NF is a complex heritable disorder of control of cell division which results in varied peripheral and central nervous system abnormalities. Though various forms of NF have been described, NF-1 is the most common and accounts for approximately 90% of the cases and can easily be diagnosed based on the clinical and imaging criteria.[1]

Obstructive hydrocephalus in neurofibromatosis is a rare but known entity, with an incidence of approximately 1–5%.[2],[3] In the past, the main reported cause of obstructive hydrocephalus was the development of posterior fossa tumors.[4] However, with advances in imaging techniques, the tumors are often identified before the development of hydrocephalus, and several cases of non-tumoral hydrocephalus are also identified.
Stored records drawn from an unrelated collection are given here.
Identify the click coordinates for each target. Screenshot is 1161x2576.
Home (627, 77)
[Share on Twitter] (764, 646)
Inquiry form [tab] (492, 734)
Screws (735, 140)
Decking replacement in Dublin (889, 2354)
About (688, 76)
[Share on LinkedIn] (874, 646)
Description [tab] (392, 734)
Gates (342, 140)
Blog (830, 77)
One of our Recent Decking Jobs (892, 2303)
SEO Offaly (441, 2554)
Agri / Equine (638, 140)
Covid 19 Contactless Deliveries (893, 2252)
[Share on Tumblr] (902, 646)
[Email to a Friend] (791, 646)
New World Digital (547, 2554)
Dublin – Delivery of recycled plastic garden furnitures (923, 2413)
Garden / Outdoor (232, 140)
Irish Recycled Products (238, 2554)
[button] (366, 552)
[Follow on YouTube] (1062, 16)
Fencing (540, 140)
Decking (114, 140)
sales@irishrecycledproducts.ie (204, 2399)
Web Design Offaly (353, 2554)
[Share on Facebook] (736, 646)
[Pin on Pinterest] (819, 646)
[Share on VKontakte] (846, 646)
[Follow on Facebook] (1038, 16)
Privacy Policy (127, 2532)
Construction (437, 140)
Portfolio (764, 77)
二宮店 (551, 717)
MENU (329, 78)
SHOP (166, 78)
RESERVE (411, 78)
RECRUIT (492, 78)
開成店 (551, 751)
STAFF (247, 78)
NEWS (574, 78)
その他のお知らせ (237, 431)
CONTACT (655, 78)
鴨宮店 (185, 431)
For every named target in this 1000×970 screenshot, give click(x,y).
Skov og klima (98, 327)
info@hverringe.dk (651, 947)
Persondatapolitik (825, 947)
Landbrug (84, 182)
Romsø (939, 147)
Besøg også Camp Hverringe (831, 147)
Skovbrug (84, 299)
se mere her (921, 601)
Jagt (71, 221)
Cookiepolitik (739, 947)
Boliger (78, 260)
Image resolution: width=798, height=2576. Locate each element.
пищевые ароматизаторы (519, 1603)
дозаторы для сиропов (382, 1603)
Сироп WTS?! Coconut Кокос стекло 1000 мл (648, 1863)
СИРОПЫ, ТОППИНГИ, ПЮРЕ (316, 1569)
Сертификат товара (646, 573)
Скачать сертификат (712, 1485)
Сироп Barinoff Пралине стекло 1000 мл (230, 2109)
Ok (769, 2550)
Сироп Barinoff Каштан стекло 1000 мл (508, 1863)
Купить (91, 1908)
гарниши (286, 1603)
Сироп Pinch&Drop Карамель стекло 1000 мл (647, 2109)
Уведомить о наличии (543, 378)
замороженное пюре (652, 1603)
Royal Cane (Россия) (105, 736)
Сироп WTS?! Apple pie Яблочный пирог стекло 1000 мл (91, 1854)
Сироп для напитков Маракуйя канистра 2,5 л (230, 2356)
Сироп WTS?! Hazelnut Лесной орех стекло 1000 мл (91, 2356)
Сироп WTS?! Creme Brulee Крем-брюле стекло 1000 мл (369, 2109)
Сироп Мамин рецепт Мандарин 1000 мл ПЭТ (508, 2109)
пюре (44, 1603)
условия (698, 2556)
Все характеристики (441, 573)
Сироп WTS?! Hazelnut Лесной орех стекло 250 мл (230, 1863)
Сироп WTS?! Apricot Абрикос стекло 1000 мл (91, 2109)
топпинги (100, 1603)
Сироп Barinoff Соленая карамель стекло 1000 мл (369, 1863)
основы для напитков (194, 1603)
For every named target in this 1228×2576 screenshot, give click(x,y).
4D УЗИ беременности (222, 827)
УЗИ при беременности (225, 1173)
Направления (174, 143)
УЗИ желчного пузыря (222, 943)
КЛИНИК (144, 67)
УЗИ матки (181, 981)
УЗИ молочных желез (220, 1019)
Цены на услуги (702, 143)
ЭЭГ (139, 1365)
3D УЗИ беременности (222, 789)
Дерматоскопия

Aqueductal stenosis in neurofibromatosis can be due to peri-aqueductal gliosis secondary to hamartomatous proliferation, obstructing hamartomas, or gliomas.[2],[3],[5],[6] It is also known that primary aqueductal stenosis in the absence of hamartomas may also occur with a higher rate of incidence in NF-1 as compared to the general population.[7]

Obstructive hydrocephalus in NF-1 secondary to aqueductal webs have previously been reported only twice by S. Van. Es et al.,[3] and Dincer et al.[2] The review of these cases is presented in [Table 1] along with a comparison with our case. The mechanism of development of the web is unknown as it develops insidiously and may not present in the initial years.[2]{Table 1}

Three-dimensional T2-weighted images often help in identifying obstructing hamartomas as well as webs and synechiae.[2] CSF flow studies demonstrate absence of to-and-fro flow through the aqueduct.[8]

In conclusion, non-neoplastic aqueductal stenosis due to the presence of a web in patients with neurofibromatosis is a rare entity. It can be reliably identified on MRI, which should be the imaging of choice for diagnosis as well as follow-up. It is essential to identify this condition as an early shunt provides an excellent and long-term alleviation of symptoms.